Il semblerait donc que la Vénus de Niederbronn ait été sculptée telle que nous la voyons, sans tête, ni bras, ni jambes. Dans cette hypothèse, nous sommes en droit de douter de son antiquité. La statue pourrait être un exercice de sculpteur : ceci en expliquerait les maladresses ou artifices et le peu de naturel de l'attitude, bien qu'on puisse s'étonner du choix d'un matériau aussi coûteux.

Nous ne devons pas non plus rejeter l'éventualité d'un faux. Dès le XVIIe siècle, des artisans peu scrupuleux ont profité de l'engouement pour les objets antiques et mis sur le marché des copies et des faux parfois d'excellente qualité. Un de ces ateliers semble avoir été très actif dans la région dans le courant du XIXe siècle. On se souviendra alors des soupçons d'Espérandieu au sujet de buste d'Homère de la même collection. La Vénus, d'ailleurs, laisse une impression de grâce qui n'est pas sans rappeler la sculpture du XVIIIe siècle français, en particulier la Baigneuse de Falconet.

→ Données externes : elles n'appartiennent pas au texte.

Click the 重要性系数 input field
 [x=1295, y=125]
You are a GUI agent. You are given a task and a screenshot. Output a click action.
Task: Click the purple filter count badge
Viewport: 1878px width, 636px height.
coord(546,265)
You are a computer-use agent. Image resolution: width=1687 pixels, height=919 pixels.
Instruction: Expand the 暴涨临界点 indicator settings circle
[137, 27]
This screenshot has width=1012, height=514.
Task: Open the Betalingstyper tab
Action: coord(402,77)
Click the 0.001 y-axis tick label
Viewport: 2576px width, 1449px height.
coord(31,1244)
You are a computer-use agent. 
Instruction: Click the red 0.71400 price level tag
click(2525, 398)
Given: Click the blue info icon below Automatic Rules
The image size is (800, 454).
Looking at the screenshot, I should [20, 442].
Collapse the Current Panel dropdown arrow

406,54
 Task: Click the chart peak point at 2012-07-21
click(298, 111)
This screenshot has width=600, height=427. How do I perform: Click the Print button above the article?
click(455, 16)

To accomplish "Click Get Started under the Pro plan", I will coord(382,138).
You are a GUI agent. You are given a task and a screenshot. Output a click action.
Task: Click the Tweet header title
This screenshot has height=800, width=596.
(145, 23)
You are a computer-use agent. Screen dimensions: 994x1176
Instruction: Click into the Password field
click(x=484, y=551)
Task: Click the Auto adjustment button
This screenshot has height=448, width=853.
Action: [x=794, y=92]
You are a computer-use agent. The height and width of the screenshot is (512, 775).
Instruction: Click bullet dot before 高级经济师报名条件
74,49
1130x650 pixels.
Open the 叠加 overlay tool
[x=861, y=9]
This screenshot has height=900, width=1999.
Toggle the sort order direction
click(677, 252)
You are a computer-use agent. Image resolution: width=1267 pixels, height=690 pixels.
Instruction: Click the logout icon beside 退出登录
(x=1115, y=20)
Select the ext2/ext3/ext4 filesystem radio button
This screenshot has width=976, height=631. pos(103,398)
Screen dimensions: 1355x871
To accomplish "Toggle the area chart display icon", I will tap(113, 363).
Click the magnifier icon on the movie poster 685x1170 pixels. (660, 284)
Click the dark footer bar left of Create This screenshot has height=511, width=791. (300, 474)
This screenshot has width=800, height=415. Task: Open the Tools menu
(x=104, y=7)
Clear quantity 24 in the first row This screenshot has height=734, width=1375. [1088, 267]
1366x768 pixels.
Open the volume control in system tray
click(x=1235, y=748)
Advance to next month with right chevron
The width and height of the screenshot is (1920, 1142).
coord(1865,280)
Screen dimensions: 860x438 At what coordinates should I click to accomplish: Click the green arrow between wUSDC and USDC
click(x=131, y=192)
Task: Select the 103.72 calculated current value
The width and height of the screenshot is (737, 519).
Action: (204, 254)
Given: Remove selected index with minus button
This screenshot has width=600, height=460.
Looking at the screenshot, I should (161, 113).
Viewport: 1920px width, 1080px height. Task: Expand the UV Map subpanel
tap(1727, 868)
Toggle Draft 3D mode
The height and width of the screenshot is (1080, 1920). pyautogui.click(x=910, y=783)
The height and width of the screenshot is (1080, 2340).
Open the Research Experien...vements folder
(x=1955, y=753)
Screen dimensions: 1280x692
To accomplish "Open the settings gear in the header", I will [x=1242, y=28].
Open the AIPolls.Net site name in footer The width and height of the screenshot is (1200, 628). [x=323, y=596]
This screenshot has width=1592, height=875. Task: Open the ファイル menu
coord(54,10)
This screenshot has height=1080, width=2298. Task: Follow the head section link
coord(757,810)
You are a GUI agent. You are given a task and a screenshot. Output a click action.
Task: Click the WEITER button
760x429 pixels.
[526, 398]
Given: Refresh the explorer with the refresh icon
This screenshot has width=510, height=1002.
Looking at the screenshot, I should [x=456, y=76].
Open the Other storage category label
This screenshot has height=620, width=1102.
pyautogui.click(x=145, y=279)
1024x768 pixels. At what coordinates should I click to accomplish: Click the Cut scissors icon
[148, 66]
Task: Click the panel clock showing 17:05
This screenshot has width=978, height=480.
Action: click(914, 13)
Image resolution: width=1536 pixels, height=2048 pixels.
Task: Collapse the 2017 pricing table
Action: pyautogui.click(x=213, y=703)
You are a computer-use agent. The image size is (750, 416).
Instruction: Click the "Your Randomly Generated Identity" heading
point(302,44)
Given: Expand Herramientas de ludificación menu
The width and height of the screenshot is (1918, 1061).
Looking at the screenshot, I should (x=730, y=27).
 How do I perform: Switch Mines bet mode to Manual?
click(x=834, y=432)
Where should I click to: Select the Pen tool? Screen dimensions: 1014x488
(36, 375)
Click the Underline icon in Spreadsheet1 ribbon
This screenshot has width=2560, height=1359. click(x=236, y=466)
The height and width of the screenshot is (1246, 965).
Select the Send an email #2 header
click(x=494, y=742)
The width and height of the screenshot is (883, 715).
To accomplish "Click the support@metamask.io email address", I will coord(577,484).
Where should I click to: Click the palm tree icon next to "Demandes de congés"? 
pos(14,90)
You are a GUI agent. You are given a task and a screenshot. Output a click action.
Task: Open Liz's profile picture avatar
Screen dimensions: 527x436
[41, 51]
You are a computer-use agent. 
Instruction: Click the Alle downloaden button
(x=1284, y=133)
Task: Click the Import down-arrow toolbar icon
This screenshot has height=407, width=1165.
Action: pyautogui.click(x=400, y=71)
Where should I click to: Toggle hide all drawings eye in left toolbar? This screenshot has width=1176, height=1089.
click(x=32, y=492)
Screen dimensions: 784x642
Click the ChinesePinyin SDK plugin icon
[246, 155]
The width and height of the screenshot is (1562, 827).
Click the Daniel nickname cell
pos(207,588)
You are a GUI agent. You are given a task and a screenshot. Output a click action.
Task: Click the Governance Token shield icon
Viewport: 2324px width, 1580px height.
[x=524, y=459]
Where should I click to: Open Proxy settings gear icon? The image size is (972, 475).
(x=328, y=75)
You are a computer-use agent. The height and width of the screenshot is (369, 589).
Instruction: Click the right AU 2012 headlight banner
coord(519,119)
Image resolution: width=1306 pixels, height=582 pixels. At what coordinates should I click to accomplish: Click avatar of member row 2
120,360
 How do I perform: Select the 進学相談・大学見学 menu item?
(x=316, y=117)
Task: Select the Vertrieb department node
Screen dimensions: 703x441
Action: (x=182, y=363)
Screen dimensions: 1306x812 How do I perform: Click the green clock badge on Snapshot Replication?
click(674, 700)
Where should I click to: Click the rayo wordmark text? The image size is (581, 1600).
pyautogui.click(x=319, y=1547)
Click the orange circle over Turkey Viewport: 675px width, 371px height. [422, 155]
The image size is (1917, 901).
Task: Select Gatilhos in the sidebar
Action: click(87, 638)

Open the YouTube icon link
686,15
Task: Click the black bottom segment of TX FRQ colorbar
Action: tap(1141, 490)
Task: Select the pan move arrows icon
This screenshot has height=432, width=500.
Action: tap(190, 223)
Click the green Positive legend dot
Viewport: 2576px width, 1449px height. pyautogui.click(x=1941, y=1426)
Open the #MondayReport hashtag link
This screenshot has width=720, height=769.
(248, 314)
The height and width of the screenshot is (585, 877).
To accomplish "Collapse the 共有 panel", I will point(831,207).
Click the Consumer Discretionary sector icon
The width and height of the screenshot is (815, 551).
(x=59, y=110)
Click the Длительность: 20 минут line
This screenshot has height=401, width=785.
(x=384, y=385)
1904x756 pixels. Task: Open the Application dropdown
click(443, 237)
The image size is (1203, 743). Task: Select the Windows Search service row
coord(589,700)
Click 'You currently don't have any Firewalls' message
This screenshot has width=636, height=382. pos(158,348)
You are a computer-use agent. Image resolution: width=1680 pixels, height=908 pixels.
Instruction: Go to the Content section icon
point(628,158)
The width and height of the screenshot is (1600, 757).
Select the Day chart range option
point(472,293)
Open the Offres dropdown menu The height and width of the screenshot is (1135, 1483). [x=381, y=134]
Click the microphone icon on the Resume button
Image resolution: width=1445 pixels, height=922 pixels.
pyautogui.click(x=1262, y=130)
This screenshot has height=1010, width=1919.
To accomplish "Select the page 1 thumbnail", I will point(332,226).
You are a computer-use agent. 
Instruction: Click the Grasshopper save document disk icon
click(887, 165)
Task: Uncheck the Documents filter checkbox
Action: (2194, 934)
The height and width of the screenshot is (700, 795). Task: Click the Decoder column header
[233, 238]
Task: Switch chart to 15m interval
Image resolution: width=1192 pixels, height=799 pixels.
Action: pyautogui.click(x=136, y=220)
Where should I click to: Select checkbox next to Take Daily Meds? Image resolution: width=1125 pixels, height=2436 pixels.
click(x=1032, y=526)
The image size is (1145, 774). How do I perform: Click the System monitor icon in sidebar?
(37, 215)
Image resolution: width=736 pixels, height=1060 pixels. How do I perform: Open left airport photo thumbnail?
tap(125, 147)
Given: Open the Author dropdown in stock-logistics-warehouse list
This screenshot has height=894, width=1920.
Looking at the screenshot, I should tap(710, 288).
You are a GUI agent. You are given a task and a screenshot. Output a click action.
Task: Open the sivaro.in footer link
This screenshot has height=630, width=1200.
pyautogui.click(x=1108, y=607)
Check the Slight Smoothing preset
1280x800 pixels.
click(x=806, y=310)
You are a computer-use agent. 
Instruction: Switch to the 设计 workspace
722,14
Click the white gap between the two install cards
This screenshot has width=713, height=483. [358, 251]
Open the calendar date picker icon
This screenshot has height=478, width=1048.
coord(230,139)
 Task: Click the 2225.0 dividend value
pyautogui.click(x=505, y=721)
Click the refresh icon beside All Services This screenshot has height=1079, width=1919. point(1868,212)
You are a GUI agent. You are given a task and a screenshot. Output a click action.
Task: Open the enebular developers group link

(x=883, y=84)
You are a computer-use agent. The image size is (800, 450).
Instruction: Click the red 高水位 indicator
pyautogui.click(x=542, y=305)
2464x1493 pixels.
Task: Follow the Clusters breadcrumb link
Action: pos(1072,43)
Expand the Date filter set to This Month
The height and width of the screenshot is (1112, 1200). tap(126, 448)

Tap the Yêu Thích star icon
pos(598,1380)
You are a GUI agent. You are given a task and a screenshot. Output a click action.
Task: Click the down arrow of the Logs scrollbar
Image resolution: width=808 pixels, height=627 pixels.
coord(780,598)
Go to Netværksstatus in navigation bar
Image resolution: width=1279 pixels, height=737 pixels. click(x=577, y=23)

Proposer une datation s'avère donc hasardeux. Plusieurs pistes pourraient encore être suivies. Ainsi, l'analyse du marbre révèlerait de quelle carrière il provient et, selon les dates d'exploitation, permettrait d'être plus précis. D'autre part, cette Vénus figure au catalogue d'un atelier de moulages réputé pour utiliser des moules anciens, l'Atelier Artisanal Guerrini, dont je n'ai pu trouver l'adresse. Les archives de cette entreprise donneraient peut-être des indications sur l'origine de la statue.

  • 1. Il n'était pas nécessaire de rapporter les jambes. On peut observer de telles mortaises aux bras de la Vénus de Milo : cf.  Pasquier, La Vénus de Milo et les Aphrodites du Louvre, Éditions de la Réunion des Musées Nationaux 1985, p. 30.